*EXCERPT TO READ:*

The Alabama Music Hall of Fame in Tuscumbia honors scores of people connected to Alabama’s musical heritage. Among them are Nat “King” Cole, Hank Williams, W.C. Handy (father of the blues), the Louvin Brothers, Tammy Wynette, Jimmie Rodgers (the father of country music), Lionel Richie, Percy Sledge, Emmylou Harris and, yes, the country music group Alabama.

A lodging tip: The Marriott Shoals Hotel and Spa in Florence is one of the area’s biggest properties, and its 360 Grille delivers a commanding view of the Tennessee River. Listen for live music at the Swampers Bar.

A dining tip: Time your tour for a burger and a beer — and probably some live music — at the Rattlesnake Saloon just west of Tuscumbia. What you’ll remember most is the location. It is tucked underneath a gigantic rock overhang, meaning that your hosts are welcoming you to a cave.

Rockets, Waterfalls and Tigers

Head east from the Shoals for Alabama’s most visited attraction: the U.S. Space and Rocket Center in Huntsville, a hit from the day it opened in 1970. NASA’s Artemis II mission, the first crewed trip to the moon in more than 50 years, is planned for 2024, and you can learn about the roots of America’s space exploration efforts here. You’ll marvel at the gigantic Saturn V rocket (one of only three in the world), especially when comparing it to the cramped quarters of an Apollo lunar landing craft.

While the moon is more than 225,000 miles away, you can turn your sights just 75 miles east to enjoy some of Alabama’s Appalachian terrain and a collection of accessible waterfalls.

John Dersham, president/CEO of DeKalb Tourism in Fort Payne and a noted nature photographer, enjoys steering visitors to places such as 104-foot-tall DeSoto Falls in DeSoto State Park, Little River Falls in Little River Canyon National Preserve and Noccalula Falls in Gadsden. A north-to-south roll to see all three covers only about 60 miles and delivers memorable photographs.

A shopping tip: Before getting to waterfall country, consider stopping in tiny Scottsboro at Unclaimed Baggage, the nation’s only retailer of lost luggage. Airlines don’t lose many bags forever, but some are never claimed, and their contents end up here. What can you find? Absolutely anything someone might pack — newly purchased clothes, binoculars, Kindles, AirPods, jewelry, and even wedding gowns.

Between Little River Falls and just off Interstate 59 is a place where you can quote a line from Dorothy in “The Wizard of Oz.” It goes like this: “Lions and tigers and bears, oh my!”

The line is logical at the Tigers for Tomorrow, a rescued animal preserve on Untamed Mountain. Really, that’s where it’s located. It is home to eight species of big cats (definitely lions and tigers), black bears, brown bears, wolves, coyotes, hyenas and foxes, plus several more benign animals such as Hansel and Gretel, who are capybaras, the world’s biggest rodent.

Tigers for Tomorrow is a walk-around attraction, and it exists for more than providing safety for the carnivores. Environmental education and conservation are key parts of its mission.

A Roman God and Baseball in Birmingham

Birmingham’s modern economy — big in health care, higher education and banking — almost obscures its industrial past as a steelmaking city nicknamed the “Pittsburgh of the South.” However, the city offers a conspicuous reminder of its history.

*REQUIRED ACTIONS:*
(1) Answer these questions from the Alabama travel excerpt.
(a) In which town is the Alabama Music Hall of Fame?
(b) In what year did the U.S. Space and Rocket Center open?
(c) What are the names of the two capybaras at Tigers for Tomorrow?
(2) Carry the Alabama travel excerpt forward from its final sentence about Birmingham.
The records that come next are separate material and are unrelated to the Alabama travel excerpt.

(Records for locating displayed items)
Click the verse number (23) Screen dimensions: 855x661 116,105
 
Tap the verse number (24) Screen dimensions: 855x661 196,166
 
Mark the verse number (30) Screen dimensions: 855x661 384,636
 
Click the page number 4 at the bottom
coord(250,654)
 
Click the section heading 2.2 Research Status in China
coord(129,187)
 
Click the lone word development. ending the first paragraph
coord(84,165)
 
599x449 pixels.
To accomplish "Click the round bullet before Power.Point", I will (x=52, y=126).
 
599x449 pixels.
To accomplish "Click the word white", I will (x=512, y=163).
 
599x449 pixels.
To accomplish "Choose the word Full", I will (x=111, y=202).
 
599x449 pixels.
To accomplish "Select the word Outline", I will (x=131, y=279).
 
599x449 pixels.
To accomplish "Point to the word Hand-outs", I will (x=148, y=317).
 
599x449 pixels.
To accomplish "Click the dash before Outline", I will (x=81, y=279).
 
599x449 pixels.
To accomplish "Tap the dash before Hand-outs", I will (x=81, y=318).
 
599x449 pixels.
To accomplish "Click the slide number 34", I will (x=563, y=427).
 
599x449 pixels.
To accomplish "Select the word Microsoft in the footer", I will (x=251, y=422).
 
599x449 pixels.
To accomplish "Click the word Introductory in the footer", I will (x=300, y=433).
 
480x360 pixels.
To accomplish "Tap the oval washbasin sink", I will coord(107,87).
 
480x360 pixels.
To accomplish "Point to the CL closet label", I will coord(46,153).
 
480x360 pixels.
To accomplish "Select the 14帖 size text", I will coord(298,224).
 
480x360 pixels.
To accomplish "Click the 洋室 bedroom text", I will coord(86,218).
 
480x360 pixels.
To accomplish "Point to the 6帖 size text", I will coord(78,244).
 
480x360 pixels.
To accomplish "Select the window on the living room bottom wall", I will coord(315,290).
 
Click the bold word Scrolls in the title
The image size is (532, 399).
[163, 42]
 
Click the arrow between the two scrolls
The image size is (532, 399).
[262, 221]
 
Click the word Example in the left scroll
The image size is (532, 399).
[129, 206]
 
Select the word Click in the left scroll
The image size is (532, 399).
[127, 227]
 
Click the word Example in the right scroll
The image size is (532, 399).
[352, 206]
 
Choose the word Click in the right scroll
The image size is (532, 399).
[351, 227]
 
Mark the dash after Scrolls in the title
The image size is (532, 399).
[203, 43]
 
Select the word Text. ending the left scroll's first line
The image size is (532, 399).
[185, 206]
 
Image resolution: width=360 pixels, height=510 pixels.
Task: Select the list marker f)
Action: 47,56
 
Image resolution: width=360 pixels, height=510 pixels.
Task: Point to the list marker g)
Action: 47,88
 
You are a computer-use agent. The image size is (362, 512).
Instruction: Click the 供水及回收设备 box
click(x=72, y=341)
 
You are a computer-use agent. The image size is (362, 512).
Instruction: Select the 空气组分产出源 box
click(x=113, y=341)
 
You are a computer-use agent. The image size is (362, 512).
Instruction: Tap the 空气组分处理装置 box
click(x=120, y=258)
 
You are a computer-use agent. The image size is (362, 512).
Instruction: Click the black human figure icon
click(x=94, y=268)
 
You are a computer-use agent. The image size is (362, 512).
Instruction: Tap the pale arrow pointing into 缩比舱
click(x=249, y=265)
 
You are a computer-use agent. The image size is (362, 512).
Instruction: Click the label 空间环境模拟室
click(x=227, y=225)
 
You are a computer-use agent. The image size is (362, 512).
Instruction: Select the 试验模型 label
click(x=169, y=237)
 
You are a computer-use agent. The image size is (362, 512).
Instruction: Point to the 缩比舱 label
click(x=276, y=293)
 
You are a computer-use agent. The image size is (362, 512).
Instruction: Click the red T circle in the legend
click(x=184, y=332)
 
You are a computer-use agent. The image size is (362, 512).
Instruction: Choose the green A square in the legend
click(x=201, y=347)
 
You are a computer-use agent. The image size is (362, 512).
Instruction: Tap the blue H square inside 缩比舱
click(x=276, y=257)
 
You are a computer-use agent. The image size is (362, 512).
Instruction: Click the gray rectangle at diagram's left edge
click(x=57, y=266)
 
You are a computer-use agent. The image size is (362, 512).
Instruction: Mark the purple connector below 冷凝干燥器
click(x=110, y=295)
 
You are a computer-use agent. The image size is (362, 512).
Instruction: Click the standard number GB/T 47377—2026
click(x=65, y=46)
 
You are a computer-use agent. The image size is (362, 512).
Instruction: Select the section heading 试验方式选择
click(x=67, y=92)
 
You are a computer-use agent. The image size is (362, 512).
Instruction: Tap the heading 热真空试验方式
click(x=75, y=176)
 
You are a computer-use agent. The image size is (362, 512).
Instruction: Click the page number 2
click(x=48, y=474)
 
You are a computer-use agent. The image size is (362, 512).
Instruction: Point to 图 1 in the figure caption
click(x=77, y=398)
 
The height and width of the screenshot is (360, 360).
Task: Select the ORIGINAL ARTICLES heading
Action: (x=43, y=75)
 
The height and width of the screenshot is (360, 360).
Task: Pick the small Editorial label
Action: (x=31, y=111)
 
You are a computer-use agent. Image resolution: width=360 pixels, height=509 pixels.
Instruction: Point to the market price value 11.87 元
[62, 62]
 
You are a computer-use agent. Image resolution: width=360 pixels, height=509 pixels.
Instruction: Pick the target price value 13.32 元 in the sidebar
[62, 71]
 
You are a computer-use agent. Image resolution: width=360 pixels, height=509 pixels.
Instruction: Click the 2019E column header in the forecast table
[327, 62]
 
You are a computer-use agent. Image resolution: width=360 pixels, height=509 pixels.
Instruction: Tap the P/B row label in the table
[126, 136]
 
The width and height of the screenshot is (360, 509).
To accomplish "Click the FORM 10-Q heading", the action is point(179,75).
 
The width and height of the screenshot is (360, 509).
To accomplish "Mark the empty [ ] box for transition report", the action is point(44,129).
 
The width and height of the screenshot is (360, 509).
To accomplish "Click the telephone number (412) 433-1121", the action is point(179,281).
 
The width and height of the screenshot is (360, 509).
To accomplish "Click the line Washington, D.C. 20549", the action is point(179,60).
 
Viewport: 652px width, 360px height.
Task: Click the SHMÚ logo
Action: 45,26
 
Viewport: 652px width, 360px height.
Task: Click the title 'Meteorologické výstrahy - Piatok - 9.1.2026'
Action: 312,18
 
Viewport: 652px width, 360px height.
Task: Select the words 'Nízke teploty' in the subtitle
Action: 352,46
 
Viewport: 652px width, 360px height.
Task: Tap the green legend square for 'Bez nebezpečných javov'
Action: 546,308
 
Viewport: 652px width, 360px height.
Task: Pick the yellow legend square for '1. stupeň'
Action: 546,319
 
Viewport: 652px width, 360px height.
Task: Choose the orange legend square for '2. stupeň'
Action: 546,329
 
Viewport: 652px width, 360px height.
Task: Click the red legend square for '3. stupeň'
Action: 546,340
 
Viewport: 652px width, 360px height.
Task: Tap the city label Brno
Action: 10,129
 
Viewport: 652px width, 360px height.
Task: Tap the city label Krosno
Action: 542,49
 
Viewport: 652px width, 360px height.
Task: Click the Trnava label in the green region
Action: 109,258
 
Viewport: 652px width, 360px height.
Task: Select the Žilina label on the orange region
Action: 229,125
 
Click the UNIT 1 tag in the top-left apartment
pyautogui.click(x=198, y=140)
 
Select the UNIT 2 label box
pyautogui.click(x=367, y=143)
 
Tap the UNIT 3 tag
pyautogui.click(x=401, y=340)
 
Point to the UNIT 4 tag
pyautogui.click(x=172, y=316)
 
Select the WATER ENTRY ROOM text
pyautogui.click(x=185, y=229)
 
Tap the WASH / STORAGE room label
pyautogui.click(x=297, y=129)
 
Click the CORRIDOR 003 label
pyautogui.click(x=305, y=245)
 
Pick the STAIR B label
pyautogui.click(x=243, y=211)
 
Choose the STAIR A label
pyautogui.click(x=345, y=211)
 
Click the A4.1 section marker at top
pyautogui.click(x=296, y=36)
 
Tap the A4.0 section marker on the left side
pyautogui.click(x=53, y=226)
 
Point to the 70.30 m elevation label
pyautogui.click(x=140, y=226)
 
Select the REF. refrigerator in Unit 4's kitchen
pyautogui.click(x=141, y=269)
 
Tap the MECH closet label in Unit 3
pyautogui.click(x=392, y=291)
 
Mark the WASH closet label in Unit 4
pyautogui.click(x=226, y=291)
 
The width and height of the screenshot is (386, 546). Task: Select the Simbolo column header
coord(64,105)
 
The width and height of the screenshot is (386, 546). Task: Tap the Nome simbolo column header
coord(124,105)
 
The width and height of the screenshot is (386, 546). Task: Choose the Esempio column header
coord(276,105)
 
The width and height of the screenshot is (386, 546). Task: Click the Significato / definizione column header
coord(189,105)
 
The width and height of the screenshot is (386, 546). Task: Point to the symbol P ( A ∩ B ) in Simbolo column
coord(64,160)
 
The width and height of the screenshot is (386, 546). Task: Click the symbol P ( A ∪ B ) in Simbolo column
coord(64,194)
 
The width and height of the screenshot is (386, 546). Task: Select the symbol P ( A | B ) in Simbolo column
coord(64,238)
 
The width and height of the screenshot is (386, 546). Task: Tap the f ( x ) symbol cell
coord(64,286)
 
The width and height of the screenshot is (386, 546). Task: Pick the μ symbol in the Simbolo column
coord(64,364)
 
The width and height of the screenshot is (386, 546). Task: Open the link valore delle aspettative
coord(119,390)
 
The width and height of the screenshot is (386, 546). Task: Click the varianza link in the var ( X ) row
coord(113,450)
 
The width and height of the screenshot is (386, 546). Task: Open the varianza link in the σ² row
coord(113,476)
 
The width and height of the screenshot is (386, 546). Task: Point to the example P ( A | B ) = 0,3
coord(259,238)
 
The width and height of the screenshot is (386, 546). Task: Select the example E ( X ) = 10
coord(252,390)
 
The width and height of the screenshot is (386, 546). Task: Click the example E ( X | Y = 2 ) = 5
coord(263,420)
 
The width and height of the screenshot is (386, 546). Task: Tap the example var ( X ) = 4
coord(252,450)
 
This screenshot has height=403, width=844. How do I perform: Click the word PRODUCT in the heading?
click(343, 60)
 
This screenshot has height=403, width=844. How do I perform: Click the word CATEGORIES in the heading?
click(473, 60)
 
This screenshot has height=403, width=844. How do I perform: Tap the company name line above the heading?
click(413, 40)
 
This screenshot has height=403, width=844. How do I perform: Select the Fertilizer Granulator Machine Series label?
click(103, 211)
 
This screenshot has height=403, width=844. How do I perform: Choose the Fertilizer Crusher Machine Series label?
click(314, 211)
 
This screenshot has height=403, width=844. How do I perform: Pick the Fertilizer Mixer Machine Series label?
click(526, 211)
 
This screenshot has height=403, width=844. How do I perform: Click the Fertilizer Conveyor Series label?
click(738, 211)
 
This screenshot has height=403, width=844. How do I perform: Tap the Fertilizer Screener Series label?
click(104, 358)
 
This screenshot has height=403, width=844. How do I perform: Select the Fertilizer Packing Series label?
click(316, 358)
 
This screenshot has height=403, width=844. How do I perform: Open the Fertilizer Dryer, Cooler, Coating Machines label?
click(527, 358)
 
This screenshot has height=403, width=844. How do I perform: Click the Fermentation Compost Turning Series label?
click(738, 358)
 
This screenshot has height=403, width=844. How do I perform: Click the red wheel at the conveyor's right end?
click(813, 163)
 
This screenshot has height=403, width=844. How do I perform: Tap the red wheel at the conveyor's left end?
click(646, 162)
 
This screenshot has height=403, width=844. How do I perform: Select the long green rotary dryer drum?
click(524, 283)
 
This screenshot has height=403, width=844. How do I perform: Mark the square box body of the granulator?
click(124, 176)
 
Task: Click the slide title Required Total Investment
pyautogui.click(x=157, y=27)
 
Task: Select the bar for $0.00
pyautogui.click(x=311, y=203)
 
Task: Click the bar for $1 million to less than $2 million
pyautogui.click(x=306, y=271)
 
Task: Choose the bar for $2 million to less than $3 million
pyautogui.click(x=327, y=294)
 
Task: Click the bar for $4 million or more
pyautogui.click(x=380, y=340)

*IN RESPONSE:*
(1)
(a) Tuscumbia
(b) 1970
(c) Hansel and Gretel

(2)
High on Red Mountain is a towering statue of Vulcan, the mythological Roman god of fire and forge. Italian sculptor Giuseppe Moretti designed the 56-foot-tall figure to represent Birmingham in the 1904 World’s Fair in St. Louis, and Vulcan came home afterward. He resided at the Alabama State Fairgrounds for decades before relocating to his mountaintop perch in 1939.

Today, the compact but highly informative museum tells Birmingham’s steelmaking history, and a trip to the observation deck of the statue delivers a panoramic view of modern Birmingham in the valley below.

One of Birmingham’s prides is Railroad Park, a 19-acre greenspace in the middle of the city. It is a perfect place for tour participants to stretch their legs and check out attractions such as baseball’s Negro Southern League Museum, which is adjacent to the city’s minor league baseball stadium.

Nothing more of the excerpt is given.